Web Scraping URL Real-Time

mrm · March 23, 2023, 7:22pm

I wrote a python script to detect Website's internal URL when they come alive.. for example News Website they post regularly and i'm interested to detect new urls within seconds.. i can use any website its / feed rss but it's an 8 minutes latency..

For you to understand me more clearly let's take this forum url as an example.. The script below is python using requests and beautiful soup.. when i run its Output is "https://forum.webscraper.io/"

import requests
from bs4 import BeautifulSoup

url = https://forum.webscraper.io/
response = requests.get(url)
soup = BeautifulSoup(response.content, 'html.parser')
page_url = soup.find('meta', {'property': 'og:url'})['content']

print(page_url)

OUTPUT ""https://forum.webscraper.io/""

The script below uses hashlib to detect changes on website "urls" and whenever a new url is detected which didn't exist it notifies me but the OUTPUT is not an URL but only "The website has been updated! A new internal link may have been added.
No new internal links found." How to fix this, because i want to get OUTPUT the URL it detected.

Here is the script

import requests
import hashlib
import time
from bs4 import BeautifulSoup

Define the base URL and the hash of the current page content

base_url = "https://forum.webscraper.io/"
current_hash = None

Define a list to store the internal links found on the page

internal_links = []

while True:
# Make a request to the website and get the content
response = requests.get(base_url)
content = response.content

# Compute the hash of the content
new_hash = hashlib.md5(content).hexdigest()

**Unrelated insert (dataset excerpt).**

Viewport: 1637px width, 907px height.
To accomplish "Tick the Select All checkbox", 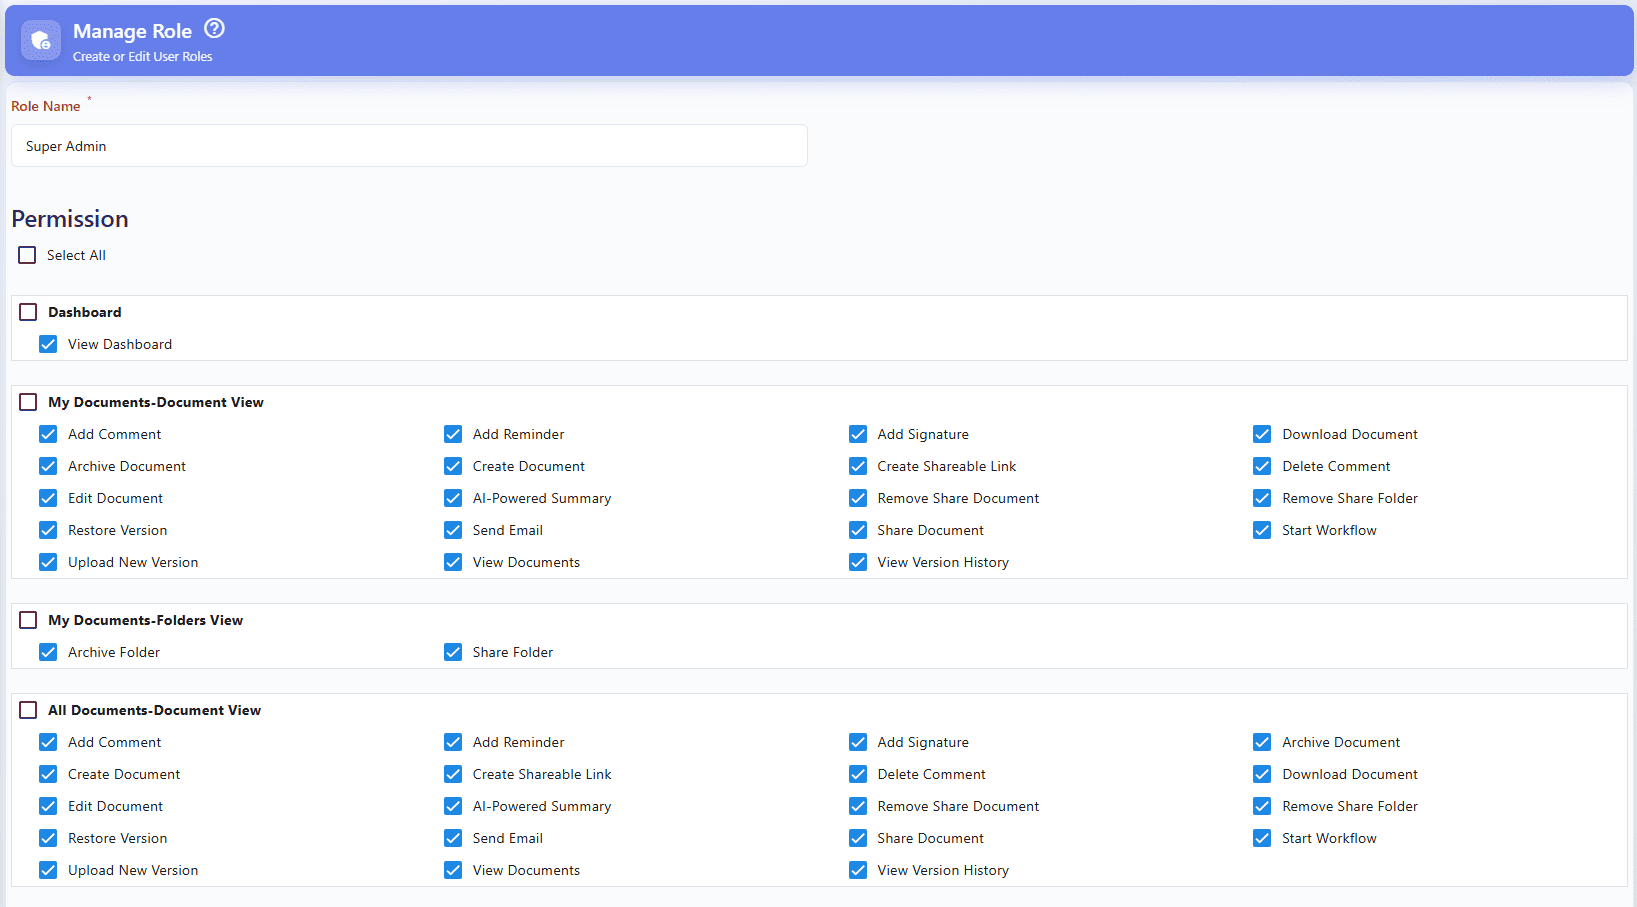I will point(27,255).

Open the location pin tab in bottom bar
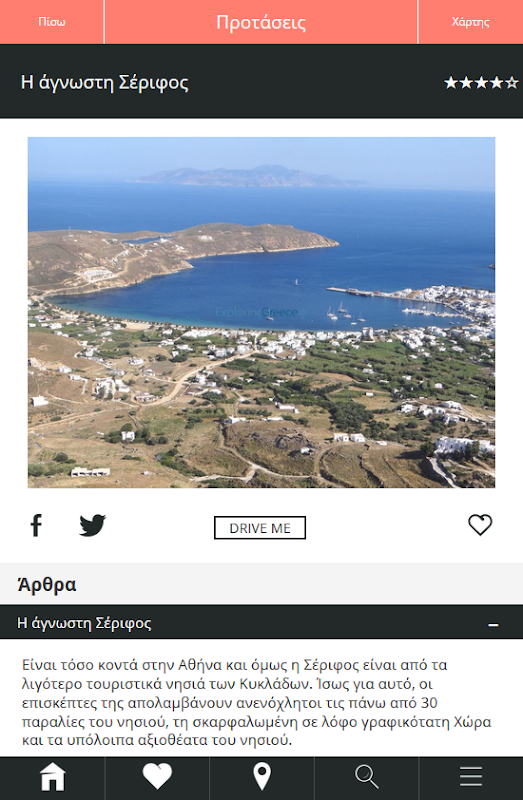tap(262, 777)
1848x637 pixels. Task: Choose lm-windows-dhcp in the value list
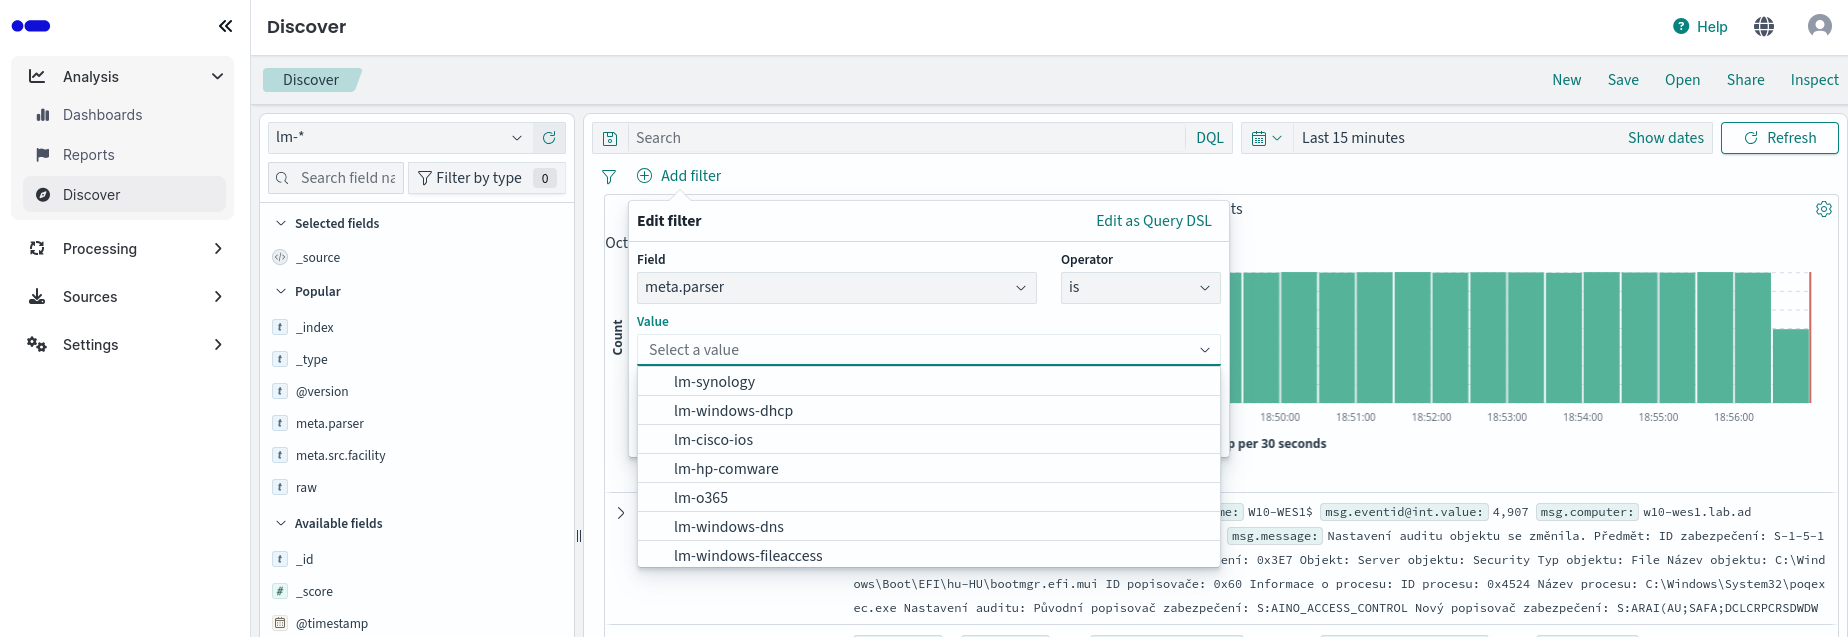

# If the hash of the content has changed, the website has been updated
if new_hash != current_hash:
    print("The website has been updated! A new internal link may have been added.")

    # Update the current hash to the new hash
    current_hash = new_hash

    # Parse the HTML code of the website using BeautifulSoup
    soup = BeautifulSoup(content, "html.parser")

    # Find the canonical link element in the page head
    canonical_link = soup.find("link", {"rel": "canonical"})

    # If a canonical link element is found, extract the href attribute
    if canonical_link:
        internal_links.append(canonical_link["href"])

        # Scrape the webpage URL using BeautifulSoup
        page_url_response = requests.get(canonical_link["href"])
        page_url_content = page_url_response.content
        page_url_soup = BeautifulSoup(page_url_content, 'html.parser')
        page_url = page_url_soup.find('meta', {'property': 'og:url'})['content']
        print(f"New URL found: {page_url}")

    # If there are new internal links, print them
    if internal_links:
        print("New internal links found:")
        for link in internal_links:
            print(link)
    else:
        print("No new internal links found.")

# Wait for 15 seconds before checking the website again
time.sleep(15)

OUTPUT: "The website has been updated! A new internal link may have been added"

I really appreciate an opinion or help

leemeng · January 6, 2024, 2:17pm

This is not a python forum, it is for the web scraper browser extension. But anyway, you probably don't need to hash the web pages. Most sites these days will report the Last-Modified in the headers, e.g.:

# Get the last modified time of the web page from the server
response = requests.head(url)
last_modified_time = response.headers.get('Last-Modified')